(Rows for finding displayed items)
=======

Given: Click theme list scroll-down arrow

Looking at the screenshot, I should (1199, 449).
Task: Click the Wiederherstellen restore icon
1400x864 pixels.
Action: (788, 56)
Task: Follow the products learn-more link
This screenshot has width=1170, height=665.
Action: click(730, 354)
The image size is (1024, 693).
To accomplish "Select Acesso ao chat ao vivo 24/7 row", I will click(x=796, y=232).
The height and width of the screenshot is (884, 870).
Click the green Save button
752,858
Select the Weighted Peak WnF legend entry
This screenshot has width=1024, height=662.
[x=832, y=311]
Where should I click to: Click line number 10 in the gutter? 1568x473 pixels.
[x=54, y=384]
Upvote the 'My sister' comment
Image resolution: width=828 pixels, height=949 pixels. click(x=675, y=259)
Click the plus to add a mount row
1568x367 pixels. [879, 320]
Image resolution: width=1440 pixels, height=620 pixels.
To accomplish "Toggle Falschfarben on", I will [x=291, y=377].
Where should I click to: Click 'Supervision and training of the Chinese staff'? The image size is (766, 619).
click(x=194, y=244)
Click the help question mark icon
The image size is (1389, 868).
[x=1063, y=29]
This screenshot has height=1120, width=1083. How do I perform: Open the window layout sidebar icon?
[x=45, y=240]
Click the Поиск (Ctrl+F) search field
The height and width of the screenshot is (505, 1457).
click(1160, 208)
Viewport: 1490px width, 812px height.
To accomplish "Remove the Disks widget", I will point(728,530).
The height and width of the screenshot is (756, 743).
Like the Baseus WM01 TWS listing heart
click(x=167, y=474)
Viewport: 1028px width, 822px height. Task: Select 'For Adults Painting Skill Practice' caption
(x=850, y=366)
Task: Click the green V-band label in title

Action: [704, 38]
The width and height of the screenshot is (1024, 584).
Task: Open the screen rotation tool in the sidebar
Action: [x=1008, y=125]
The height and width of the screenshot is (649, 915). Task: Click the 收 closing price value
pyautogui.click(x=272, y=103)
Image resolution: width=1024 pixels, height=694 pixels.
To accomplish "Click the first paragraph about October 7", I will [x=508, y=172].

=======

■ **Written instruction**
Reproduce verbatim every line of the rows from the start through the line that contains "click(1160, 208)", including that line.

■ **Expected output**
Given: Click theme list scroll-down arrow

Looking at the screenshot, I should (1199, 449).
Task: Click the Wiederherstellen restore icon
1400x864 pixels.
Action: (788, 56)
Task: Follow the products learn-more link
This screenshot has width=1170, height=665.
Action: click(730, 354)
The image size is (1024, 693).
To accomplish "Select Acesso ao chat ao vivo 24/7 row", I will click(x=796, y=232).
The height and width of the screenshot is (884, 870).
Click the green Save button
752,858
Select the Weighted Peak WnF legend entry
This screenshot has width=1024, height=662.
[x=832, y=311]
Where should I click to: Click line number 10 in the gutter? 1568x473 pixels.
[x=54, y=384]
Upvote the 'My sister' comment
Image resolution: width=828 pixels, height=949 pixels. click(x=675, y=259)
Click the plus to add a mount row
1568x367 pixels. [879, 320]
Image resolution: width=1440 pixels, height=620 pixels.
To accomplish "Toggle Falschfarben on", I will [x=291, y=377].
Where should I click to: Click 'Supervision and training of the Chinese staff'? The image size is (766, 619).
click(x=194, y=244)
Click the help question mark icon
The image size is (1389, 868).
[x=1063, y=29]
This screenshot has height=1120, width=1083. How do I perform: Open the window layout sidebar icon?
[x=45, y=240]
Click the Поиск (Ctrl+F) search field
The height and width of the screenshot is (505, 1457).
click(1160, 208)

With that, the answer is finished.